Я вышла за ним следом, не понимая, что я должна спросить, и как мне деликатнее подступиться к этому архиву информации, пока он не закрылся для меня еще на полгода.
— А почему одни цирки светятся, а другие нет? — спросила я, хотя более бестолковый вопрос трудно было представить. — Это из-за давления вещества, да?
— Да, — ответил Птицелов.
— Поэтому крупные цирки светятся чаще и ярче, да?
— Да.
— А мелкие — реже, потому что узкие каналы?
— Да, — терпеливо отвечал он.
— И что, нормальный спектр действительно должен состоять из шести цветов?
— Нормального спектра нет. Есть разные.
— Скажи, пожалуйста, отчего образуется тело алгония в планетах?
Птицелов остановился и задумался.
«Ага, — решила я. — В точку попала».
— Едь на Флио сейчас, — вдруг сказал он.
— Не могу.
— Год ты на Флио. Потом — на Земле.
— Прости, не могу сейчас, — я даже попятилась, а Птицелов сделал шаг в мою сторону.
— Почему?
— Не могу. Я несвободный человек. У меня обязательства. Нет, не уговаривай. Я же сказала, в следующий раз. И вообще, дальше иди один, а я возвращаюсь.
Птицелов сначала сделал несколько шагов в направлении транспортных площадок, но вернулся с тем же самым дурацким словечком:
— Почему?
— Не скажу, — уперлась я.
— Ты боишься?
— Да, я боюсь.
— Тебе не сделают вред.
— Мне шеф запретил без спроса посещать незнакомые места, — объяснила я, продолжая пятиться. — Я однажды сходила без спроса, видишь, какая заплата у меня сзади? Все! Больше не хочу. Разрешит шеф, тогда другое дело. — Для наглядности, я развернула подол. — Видишь, какой мне вред причинили?

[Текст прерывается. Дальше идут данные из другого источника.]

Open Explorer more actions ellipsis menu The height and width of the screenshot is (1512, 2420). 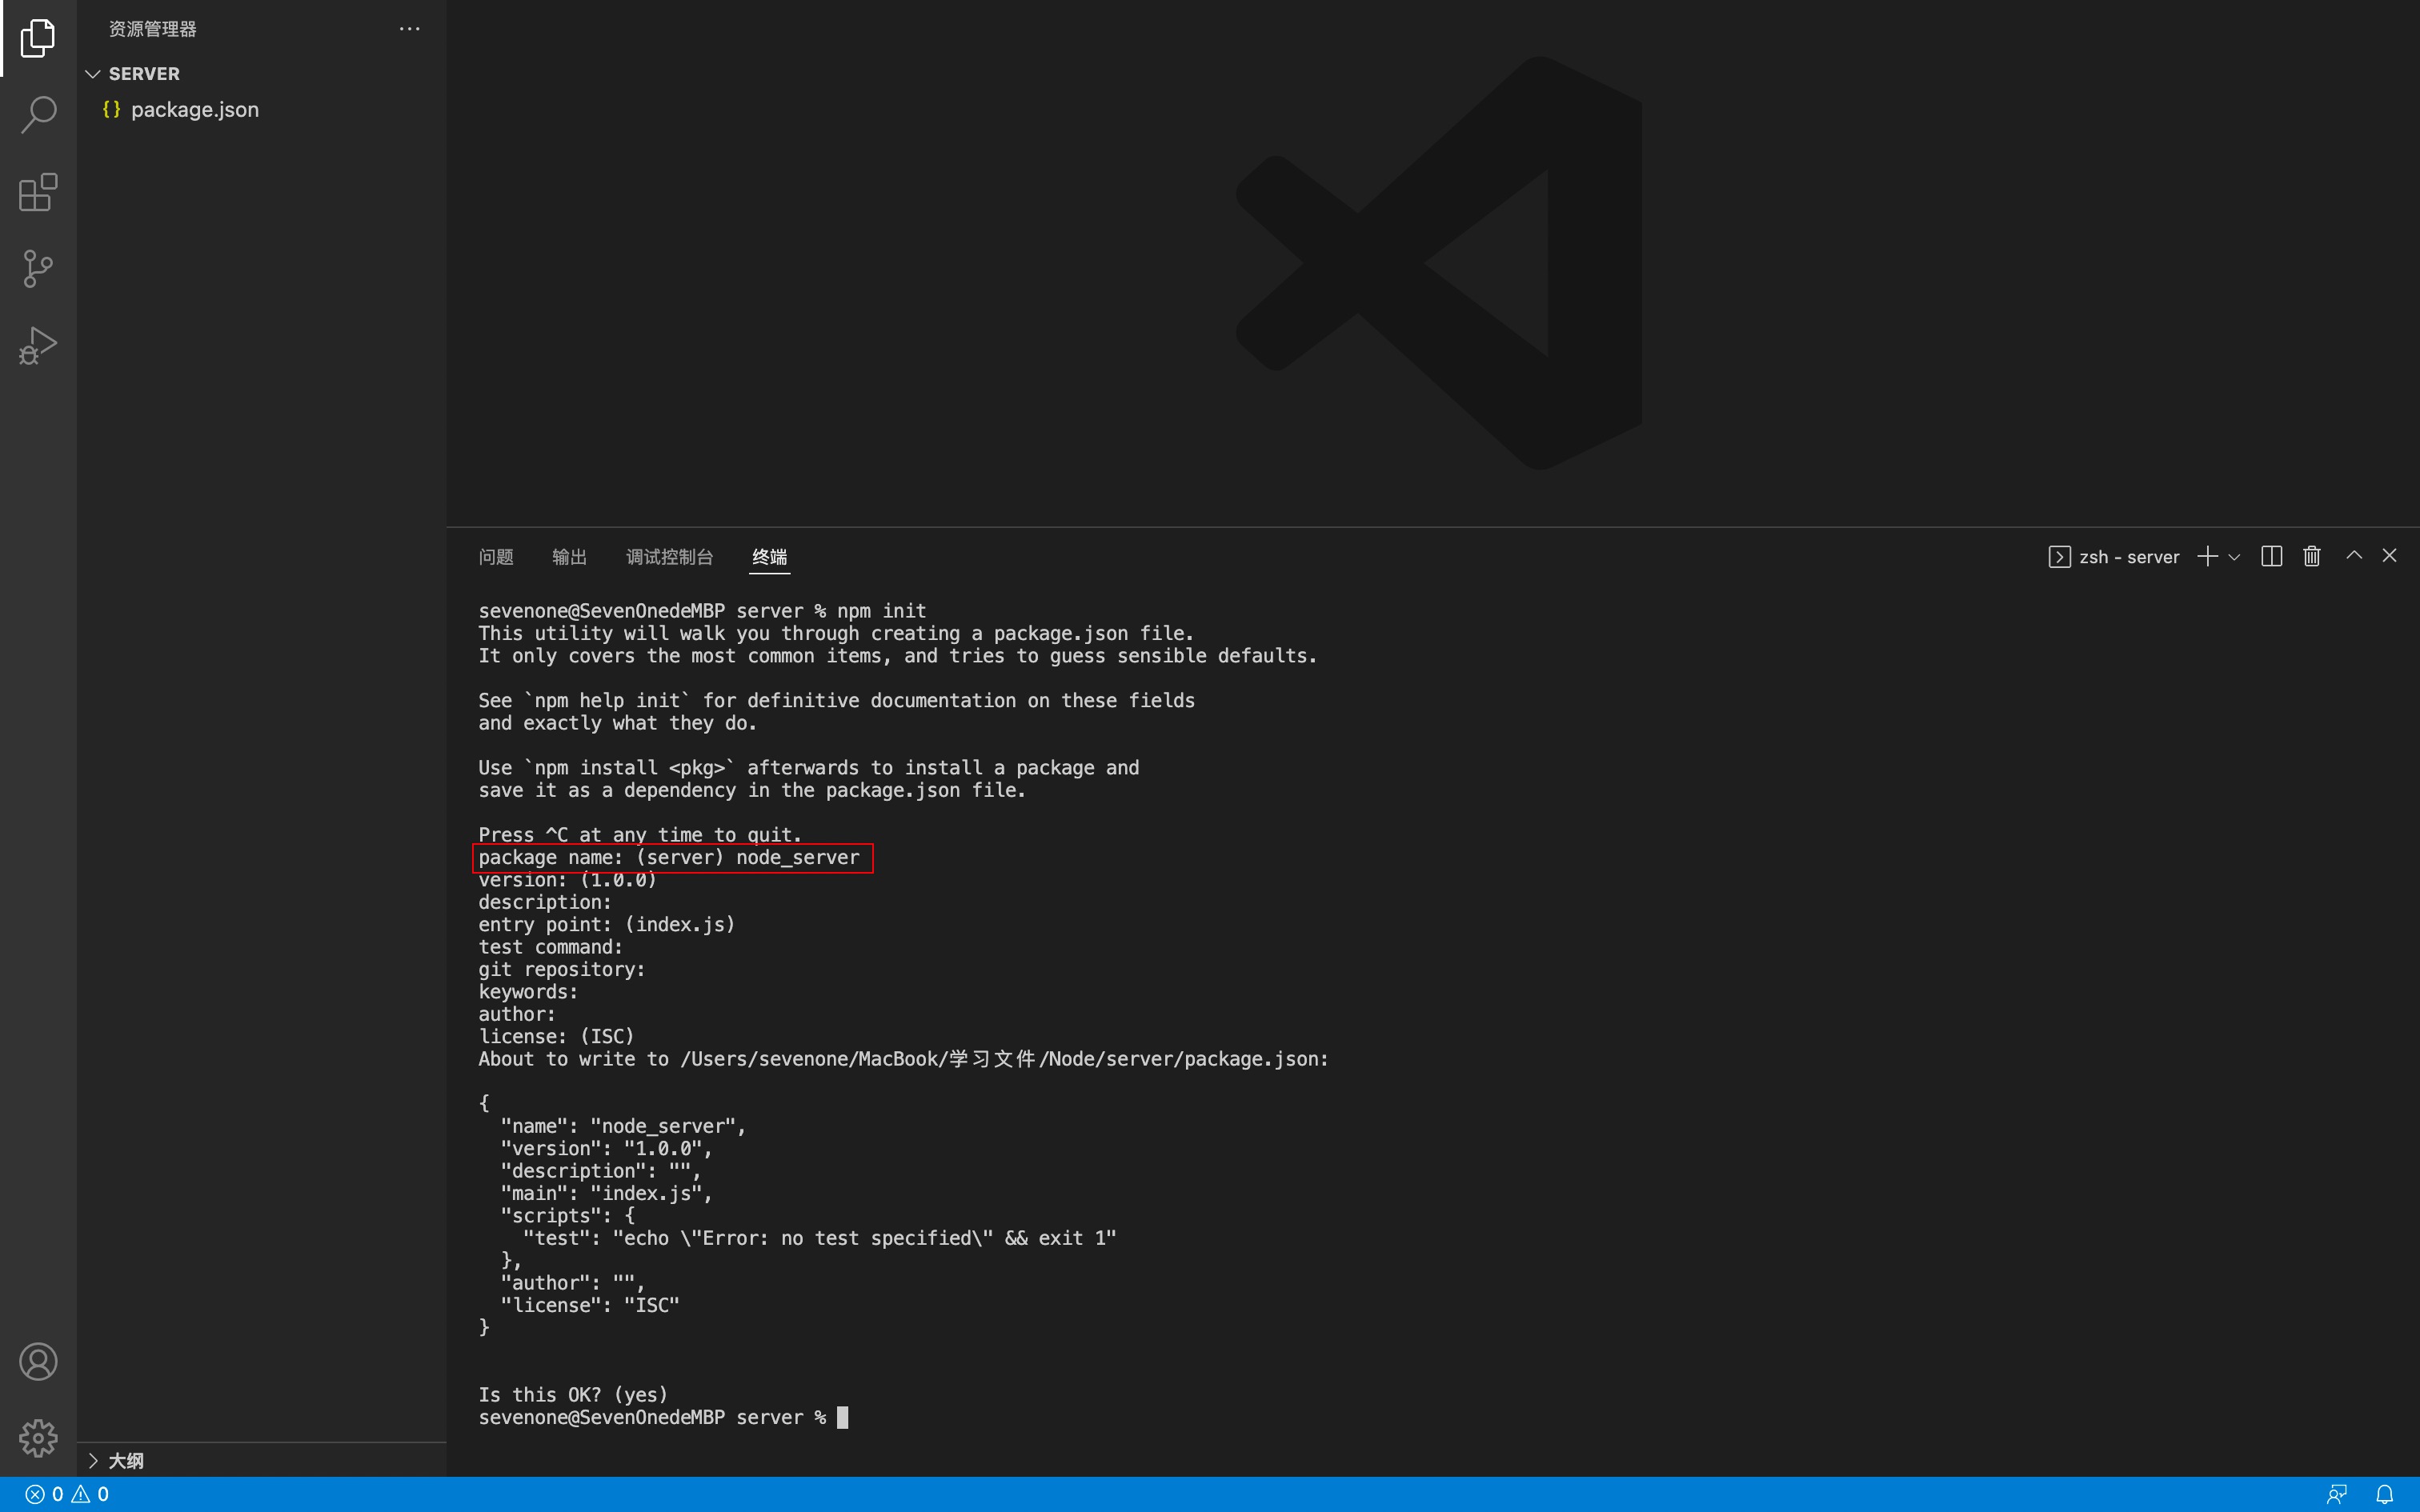(409, 29)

— Где? — спросил Птицелов, и я с удовольствием указала в сторону цирка, который однажды так его возмутил.
В глубине души я надеялась, что он знает, кому следует надавать за это по шее, но Птицелов ловко схватил меня за плащ.
— Войдем туда.
Купол срамного места едва сиял на горизонте, но я узнала бы его среди прочих по вдавленной верхушке, словно прижатой к поверхности планеты.
— Нет! — испугалась я и упала на четвереньки, но Птицелов одной рукой поставил меня на ноги.
— Войдем сейчас. Ты не должна бояться. Я не позволю тебе бояться. Это стыдно.
Освободиться от его хватки не было никакой возможности. Желания преодолевать этот психологический барьер не было и подавно. Мне хотелось только убежать в порт, уединиться и трезво осмыслить странное вещество, которому опытный хартианин не смог найти эквивалент в моем родном языке. У Птицелова были другие планы.
— Со мной там не сделают ничего плохого? — на всякий случай спросила я.
Ответа не последовало. Все, что происходит в этом заведении, мой товарищ считал срамом несусветным. А действующих лиц, вероятно, относил к низшей категории существ, не годящихся даже для того, чтобы навредить достойному хартианину.
Уверенной рукой он провел меня сквозь штору, словно сам являлся завсегдатаем. Мы оказались под потолком, на балконе, сплетенном из канатов. Под нами открывалась пропасть. В пропасть тянулись веревки, шесты, петли. Здесь не было зрительских мест. Внутреннее пространство напоминало перевернутый вверх дном котелок, утопленный в грунте. Нижняя площадь сверху казалась огромной. Снизу доносились ритмичные удары и лязг пружин. Канаты, свисающие с потолка, шевелились и беспорядочно вибрировали. Точно также беспорядочно вибрировало мое сердце от предчувствия непристойных зрелищ. А это всего лишь крупный как кабан гуманоид совершал ритмичные прыжки на батуте. Подлетал вверх, переворачивался, и снова ударялся о пружины, то ли задницей, то ли головой, — с высоты было не понять, но это занятие доставляло ему наркотическое удовольствие. Похоже, именно за это местная публика была презираема Птицеловом. «Какой срам! — повторял он, глядя на все это. — Какой срам!»